Our ten Catholic Secondary Schools are remarkable places – no two entirely the same. I give what help and encouragement I can as well as contributing to the national dimension at National Catholic RE Advisers’ meetings.
Of course our schools belong to the state although they are Catholic. They are catholic, in fact, also in the sense of embracing people of quite different backgrounds and races, and of different religious affiliations and views of life. Together the community searches for the so close yet ever elusive presence and activity of God.
There are many difficulties associated with being for many individuals the only locus of obvious Christian presence and activity, but it is by no means all bad as it can sometimes seem (The Catholic School on the Threshold of the Third Millennium, §6, Sacred Congregation for Catholic Education 1997).
There are those in our schools, teachers and pupils, who glimpse the goodness of God in all. The requirements of the Sacred Congregation for Catholic Education are met in the whole school and in the teaching of Religious Education.

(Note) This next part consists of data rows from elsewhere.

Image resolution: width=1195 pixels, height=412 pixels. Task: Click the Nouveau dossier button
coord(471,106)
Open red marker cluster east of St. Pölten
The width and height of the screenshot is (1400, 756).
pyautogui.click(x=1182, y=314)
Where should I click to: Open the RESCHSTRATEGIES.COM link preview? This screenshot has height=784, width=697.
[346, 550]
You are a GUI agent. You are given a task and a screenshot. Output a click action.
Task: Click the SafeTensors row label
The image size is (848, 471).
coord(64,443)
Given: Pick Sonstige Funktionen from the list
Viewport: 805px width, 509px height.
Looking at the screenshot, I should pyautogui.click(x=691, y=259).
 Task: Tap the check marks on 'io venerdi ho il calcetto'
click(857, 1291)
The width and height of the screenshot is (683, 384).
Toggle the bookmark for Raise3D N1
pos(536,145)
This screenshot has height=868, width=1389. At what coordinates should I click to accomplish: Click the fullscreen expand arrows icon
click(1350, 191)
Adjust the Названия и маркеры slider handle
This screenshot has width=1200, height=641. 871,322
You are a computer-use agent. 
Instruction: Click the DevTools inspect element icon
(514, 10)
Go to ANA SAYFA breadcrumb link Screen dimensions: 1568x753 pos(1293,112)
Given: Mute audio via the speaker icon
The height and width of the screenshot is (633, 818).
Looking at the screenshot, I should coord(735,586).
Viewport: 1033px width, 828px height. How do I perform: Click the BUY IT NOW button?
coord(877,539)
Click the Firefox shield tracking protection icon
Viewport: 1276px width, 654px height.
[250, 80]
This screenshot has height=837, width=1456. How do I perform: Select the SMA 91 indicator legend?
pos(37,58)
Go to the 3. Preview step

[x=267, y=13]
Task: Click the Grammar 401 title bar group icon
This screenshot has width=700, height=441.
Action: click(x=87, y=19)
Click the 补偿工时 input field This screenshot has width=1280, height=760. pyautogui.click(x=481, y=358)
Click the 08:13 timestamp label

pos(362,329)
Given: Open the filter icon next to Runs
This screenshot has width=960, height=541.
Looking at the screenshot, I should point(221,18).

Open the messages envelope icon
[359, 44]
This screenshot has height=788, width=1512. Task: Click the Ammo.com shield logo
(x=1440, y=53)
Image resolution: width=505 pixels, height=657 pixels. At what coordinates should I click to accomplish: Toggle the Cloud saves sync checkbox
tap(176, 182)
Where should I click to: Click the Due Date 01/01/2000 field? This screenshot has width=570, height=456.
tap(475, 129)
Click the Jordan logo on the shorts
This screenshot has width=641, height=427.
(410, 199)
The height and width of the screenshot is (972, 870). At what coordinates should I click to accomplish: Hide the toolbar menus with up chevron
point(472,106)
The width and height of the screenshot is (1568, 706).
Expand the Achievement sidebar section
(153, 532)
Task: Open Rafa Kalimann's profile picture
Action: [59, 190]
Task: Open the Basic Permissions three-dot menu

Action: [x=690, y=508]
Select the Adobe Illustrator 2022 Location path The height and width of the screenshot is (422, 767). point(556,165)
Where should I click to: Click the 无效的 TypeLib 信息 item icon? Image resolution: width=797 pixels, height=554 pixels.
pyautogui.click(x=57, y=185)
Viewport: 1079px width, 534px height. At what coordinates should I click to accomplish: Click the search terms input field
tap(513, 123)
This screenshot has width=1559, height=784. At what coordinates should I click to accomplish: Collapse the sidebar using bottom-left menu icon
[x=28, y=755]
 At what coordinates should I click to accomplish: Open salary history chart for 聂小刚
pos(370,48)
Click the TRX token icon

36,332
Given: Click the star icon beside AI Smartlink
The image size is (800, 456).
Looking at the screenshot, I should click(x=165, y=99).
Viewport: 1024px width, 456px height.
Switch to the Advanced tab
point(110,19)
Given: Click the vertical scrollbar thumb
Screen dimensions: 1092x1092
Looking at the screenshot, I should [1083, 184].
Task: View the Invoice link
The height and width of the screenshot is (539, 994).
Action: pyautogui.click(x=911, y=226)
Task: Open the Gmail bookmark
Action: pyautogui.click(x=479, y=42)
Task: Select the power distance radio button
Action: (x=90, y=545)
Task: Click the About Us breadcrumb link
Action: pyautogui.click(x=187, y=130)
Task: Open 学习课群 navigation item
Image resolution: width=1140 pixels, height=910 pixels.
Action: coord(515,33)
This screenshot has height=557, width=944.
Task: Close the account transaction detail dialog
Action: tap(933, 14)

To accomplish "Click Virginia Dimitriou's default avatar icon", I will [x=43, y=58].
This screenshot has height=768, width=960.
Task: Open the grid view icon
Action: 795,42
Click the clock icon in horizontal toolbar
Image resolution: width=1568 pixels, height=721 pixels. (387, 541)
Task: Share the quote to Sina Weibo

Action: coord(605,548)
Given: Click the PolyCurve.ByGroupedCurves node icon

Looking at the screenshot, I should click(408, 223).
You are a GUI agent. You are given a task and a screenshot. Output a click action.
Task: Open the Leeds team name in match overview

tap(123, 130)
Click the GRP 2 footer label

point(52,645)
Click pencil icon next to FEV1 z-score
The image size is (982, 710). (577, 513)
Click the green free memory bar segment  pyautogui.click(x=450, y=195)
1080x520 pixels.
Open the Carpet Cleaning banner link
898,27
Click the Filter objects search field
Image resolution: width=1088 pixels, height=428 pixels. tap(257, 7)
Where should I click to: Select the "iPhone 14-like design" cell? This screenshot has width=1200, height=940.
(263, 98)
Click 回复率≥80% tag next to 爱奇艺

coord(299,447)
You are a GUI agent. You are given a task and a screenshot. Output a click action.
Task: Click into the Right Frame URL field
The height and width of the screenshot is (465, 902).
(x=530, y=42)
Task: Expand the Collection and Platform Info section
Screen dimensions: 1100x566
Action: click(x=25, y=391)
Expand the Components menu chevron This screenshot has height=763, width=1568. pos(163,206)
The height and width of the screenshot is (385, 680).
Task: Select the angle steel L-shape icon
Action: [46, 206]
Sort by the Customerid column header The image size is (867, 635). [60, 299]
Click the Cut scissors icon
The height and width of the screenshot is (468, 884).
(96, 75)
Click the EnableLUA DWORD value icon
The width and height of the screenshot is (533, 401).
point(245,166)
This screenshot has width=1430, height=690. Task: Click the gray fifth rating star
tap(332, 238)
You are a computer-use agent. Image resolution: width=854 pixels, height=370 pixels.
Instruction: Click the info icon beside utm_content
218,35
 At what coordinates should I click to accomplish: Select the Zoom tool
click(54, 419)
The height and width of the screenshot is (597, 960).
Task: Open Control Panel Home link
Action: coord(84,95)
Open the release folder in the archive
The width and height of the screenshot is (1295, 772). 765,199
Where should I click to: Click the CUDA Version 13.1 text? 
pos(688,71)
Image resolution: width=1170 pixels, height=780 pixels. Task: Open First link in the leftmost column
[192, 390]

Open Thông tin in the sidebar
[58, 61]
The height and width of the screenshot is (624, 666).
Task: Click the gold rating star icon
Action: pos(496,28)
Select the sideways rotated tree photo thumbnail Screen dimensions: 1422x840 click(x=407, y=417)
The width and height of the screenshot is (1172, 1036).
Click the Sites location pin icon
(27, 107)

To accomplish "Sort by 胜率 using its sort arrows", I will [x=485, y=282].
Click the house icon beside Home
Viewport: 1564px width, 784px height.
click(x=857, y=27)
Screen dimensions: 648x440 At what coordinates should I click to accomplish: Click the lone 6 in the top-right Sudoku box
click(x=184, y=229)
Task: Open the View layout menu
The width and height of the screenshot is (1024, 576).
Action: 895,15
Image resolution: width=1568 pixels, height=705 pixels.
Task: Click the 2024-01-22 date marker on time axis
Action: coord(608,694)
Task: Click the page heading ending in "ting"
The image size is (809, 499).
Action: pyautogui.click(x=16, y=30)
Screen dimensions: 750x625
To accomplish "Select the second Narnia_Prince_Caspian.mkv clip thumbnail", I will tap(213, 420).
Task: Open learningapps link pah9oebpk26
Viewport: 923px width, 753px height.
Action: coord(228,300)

“The entire effort of the Catholic teacher is oriented toward an integral formation of each student. New horizons will be opened to students through the responses that Christian revelation brings to questions about the ultimate meaning of the human person, of human life, of history, and of the world. These must be offered to the students as responses which flow out of the profound faith of the educator, but at the same time with the greatest sensitive respect for the conscience of each student. Students will surely have many different levels of faith response; the Christian vision of existence must be presented in such a way that it meets all of these levels, ranging from the most elementary evangelization all the way to communion in the same faith. And whatever the situation, the presentation must always be in the nature of a gift: though offered insistently and urgently, it cannot be imposed.” (Lay Catholics in School – Witnesses to Faith §28, Sacred Congregation for Catholic Education 1982)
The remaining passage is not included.